HOW TO COMPLETE THIS TASK ▸
Starting at the line that contains "[انتقاد رئیس انجمن" in the listing below, write out every line word for word until you have written the line that contains "دارو (339, 832)".
....................
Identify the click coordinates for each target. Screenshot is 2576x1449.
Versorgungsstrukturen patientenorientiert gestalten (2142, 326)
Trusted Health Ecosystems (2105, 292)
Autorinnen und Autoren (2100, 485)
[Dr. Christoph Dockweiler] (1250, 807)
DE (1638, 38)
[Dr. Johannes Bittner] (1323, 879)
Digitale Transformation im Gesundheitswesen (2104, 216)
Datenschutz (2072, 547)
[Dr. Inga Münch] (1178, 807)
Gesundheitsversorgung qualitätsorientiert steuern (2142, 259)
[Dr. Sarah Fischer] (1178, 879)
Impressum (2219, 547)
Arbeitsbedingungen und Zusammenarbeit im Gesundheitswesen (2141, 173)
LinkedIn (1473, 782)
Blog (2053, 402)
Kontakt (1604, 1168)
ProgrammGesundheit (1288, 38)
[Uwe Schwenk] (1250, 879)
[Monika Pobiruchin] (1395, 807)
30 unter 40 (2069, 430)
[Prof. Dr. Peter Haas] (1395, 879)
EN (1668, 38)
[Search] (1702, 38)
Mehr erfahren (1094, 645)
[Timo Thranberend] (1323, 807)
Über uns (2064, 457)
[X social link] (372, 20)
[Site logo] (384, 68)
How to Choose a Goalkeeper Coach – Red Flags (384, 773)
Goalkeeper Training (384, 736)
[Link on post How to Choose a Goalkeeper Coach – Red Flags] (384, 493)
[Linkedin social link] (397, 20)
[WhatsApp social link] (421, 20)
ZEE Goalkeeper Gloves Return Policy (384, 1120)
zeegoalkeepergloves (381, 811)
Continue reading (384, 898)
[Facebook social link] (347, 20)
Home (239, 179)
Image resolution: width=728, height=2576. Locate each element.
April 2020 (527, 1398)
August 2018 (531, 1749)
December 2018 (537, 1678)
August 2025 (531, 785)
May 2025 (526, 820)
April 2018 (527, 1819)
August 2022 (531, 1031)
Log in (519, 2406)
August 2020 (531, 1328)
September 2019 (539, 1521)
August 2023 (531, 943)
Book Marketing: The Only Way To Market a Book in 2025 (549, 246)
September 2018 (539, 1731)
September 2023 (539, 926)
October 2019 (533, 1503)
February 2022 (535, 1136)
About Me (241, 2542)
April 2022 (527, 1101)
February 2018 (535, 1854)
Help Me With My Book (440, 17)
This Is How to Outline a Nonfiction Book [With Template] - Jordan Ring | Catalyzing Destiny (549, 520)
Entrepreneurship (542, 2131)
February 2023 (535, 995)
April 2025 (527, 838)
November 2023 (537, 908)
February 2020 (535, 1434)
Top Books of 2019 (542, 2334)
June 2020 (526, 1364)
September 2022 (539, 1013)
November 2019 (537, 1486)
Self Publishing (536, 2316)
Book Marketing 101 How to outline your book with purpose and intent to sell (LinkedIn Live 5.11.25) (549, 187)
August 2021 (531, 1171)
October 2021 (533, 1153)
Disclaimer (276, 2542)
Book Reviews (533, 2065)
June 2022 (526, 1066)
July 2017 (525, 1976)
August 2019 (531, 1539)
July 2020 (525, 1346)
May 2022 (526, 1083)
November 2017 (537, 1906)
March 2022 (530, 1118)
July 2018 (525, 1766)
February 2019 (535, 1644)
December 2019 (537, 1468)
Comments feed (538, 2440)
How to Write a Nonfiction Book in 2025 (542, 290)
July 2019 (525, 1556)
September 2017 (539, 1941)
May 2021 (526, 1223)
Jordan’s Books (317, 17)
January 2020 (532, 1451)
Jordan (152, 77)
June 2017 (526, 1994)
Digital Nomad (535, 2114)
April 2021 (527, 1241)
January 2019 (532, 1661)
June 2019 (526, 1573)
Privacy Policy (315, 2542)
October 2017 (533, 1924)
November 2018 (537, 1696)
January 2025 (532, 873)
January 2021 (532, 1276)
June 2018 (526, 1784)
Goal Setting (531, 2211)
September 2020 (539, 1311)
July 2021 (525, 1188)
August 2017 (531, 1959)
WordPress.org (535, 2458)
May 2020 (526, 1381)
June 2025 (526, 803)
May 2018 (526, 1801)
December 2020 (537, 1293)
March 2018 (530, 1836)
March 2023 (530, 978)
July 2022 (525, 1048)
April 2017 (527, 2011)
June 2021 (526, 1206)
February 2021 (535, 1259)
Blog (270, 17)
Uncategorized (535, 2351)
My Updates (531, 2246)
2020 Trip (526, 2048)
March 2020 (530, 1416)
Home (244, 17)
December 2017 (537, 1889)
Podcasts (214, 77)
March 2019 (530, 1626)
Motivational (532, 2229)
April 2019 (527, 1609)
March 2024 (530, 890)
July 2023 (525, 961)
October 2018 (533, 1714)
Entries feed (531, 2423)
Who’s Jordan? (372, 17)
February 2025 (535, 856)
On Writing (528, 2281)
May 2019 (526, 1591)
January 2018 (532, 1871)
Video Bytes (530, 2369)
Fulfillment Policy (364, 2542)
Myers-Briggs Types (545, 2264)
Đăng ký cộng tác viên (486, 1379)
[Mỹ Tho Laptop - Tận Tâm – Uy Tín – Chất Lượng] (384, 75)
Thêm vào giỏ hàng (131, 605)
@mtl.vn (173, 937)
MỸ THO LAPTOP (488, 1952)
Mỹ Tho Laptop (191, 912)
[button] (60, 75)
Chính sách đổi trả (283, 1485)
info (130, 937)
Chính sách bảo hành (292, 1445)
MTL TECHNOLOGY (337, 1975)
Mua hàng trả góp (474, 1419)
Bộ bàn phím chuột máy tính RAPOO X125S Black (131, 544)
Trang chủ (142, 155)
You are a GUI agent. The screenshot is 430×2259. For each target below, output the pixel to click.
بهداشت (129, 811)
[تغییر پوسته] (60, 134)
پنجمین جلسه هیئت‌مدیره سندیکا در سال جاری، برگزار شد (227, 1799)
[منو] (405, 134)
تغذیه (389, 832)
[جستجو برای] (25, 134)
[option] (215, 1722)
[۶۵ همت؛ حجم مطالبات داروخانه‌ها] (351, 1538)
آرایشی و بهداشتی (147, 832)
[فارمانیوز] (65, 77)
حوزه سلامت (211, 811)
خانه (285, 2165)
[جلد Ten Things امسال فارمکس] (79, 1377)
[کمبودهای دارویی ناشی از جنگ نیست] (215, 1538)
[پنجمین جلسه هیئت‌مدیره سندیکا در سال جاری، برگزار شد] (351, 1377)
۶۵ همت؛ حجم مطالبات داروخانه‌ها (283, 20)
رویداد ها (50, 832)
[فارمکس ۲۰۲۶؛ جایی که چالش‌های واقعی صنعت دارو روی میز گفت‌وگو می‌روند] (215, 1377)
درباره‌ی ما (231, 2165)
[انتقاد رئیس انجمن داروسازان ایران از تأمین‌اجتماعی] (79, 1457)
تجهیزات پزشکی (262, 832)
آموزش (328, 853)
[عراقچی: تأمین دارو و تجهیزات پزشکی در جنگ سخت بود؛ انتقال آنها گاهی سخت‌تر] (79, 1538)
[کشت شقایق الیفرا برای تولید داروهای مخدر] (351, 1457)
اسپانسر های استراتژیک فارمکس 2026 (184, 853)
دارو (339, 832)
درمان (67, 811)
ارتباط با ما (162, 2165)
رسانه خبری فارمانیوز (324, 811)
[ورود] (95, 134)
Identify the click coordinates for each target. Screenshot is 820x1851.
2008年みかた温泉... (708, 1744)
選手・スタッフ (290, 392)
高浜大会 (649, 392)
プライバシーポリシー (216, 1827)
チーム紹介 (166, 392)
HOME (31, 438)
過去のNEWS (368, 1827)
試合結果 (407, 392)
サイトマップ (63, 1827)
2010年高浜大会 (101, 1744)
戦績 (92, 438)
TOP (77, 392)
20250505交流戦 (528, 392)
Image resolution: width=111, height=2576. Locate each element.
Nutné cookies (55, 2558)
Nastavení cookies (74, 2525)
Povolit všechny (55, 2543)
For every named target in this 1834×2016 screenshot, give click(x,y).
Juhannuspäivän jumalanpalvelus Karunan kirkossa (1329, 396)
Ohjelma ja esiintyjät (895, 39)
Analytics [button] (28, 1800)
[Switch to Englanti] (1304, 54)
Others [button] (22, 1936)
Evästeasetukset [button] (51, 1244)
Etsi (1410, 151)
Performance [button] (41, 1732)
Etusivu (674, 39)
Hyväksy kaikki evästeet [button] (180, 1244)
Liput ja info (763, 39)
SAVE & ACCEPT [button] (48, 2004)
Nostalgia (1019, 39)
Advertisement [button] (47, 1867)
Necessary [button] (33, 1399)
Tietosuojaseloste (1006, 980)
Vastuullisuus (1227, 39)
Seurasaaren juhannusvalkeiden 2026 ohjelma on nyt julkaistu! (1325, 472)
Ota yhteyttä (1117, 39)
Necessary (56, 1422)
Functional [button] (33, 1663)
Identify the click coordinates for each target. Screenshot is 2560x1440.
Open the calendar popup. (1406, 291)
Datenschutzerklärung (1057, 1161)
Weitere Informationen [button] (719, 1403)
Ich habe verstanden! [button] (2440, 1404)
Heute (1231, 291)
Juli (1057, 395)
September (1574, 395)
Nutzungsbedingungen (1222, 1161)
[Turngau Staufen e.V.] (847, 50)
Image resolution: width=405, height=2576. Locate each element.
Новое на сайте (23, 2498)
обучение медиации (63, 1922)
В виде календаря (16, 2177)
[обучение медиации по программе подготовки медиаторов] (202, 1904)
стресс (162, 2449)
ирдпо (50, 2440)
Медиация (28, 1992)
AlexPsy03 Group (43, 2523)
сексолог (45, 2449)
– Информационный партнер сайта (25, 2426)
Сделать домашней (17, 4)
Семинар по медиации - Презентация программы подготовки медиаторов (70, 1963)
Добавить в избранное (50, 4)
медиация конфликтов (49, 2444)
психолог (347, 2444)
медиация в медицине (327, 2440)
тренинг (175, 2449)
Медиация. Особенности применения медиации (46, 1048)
....................
REPLY ▸
[انتقاد رئیس انجمن داروسازان ایران از تأمین‌اجتماعی] (79, 1457)
تجهیزات پزشکی (262, 832)
آموزش (328, 853)
[عراقچی: تأمین دارو و تجهیزات پزشکی در جنگ سخت بود؛ انتقال آنها گاهی سخت‌تر] (79, 1538)
[کشت شقایق الیفرا برای تولید داروهای مخدر] (351, 1457)
اسپانسر های استراتژیک فارمکس 2026 (184, 853)
دارو (339, 832)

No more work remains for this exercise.